"Merhaba" – das ist türkisch für
"Hallo". Welcher
Österreicher kennt diesen Gruß? Noch immer allzu wenige; ein untrügliches
Zeichen für das ausbleibende Interesse und die fehlende Kommunikation
zwischen der einheimischen Bevölkerung und den in Österreich lebenden
Türken. Letztere belegen mit rund 115.000 Menschen nach
Serben/Montenegrinern und Deutschen immerhin Platz 3 unter den Ausländern in
Österreich.
Solche und ähnliche Überlegungen zur (fehlenden)

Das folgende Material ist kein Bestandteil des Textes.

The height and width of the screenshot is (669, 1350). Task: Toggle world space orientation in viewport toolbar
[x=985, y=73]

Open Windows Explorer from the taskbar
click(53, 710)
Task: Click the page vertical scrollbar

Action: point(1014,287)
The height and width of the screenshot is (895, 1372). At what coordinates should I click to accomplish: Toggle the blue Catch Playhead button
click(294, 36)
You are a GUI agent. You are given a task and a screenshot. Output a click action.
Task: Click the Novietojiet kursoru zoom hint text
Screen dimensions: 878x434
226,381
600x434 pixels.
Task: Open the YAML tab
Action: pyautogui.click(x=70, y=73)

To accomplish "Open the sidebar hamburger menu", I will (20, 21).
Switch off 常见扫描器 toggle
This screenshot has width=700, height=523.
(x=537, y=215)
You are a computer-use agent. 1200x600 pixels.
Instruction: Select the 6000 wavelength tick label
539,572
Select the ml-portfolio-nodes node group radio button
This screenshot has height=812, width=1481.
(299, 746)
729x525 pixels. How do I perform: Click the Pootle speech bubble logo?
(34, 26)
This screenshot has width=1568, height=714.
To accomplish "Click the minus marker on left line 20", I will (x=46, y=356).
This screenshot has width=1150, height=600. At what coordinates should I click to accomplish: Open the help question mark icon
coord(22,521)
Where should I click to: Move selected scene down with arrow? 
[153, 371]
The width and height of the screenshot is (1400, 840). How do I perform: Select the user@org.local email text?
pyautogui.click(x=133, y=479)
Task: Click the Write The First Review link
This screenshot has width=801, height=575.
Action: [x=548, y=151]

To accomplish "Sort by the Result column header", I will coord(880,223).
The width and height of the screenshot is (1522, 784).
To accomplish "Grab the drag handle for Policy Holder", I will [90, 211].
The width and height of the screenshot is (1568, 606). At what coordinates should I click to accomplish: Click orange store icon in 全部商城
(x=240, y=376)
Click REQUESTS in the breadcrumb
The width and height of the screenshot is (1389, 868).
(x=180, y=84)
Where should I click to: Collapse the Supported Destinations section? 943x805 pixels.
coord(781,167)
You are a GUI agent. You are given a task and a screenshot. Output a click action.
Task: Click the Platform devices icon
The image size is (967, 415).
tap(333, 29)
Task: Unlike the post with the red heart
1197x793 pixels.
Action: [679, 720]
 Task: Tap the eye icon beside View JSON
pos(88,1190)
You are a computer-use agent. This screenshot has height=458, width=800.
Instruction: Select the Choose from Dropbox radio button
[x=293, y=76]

Mehrsprachigkeit kommen einem zwangsläufig beim Betrachten von Peter
Waldenbergers Film "Peace Kicking Mission" in den Sinn, der im UN- und
nunmehr EU-Protektorat Kosovo gedreht wurde. Selbst wenn die Ursachen der
Sprachlosigkeit in Österreich und Kosovo historisch anders gelagert sind.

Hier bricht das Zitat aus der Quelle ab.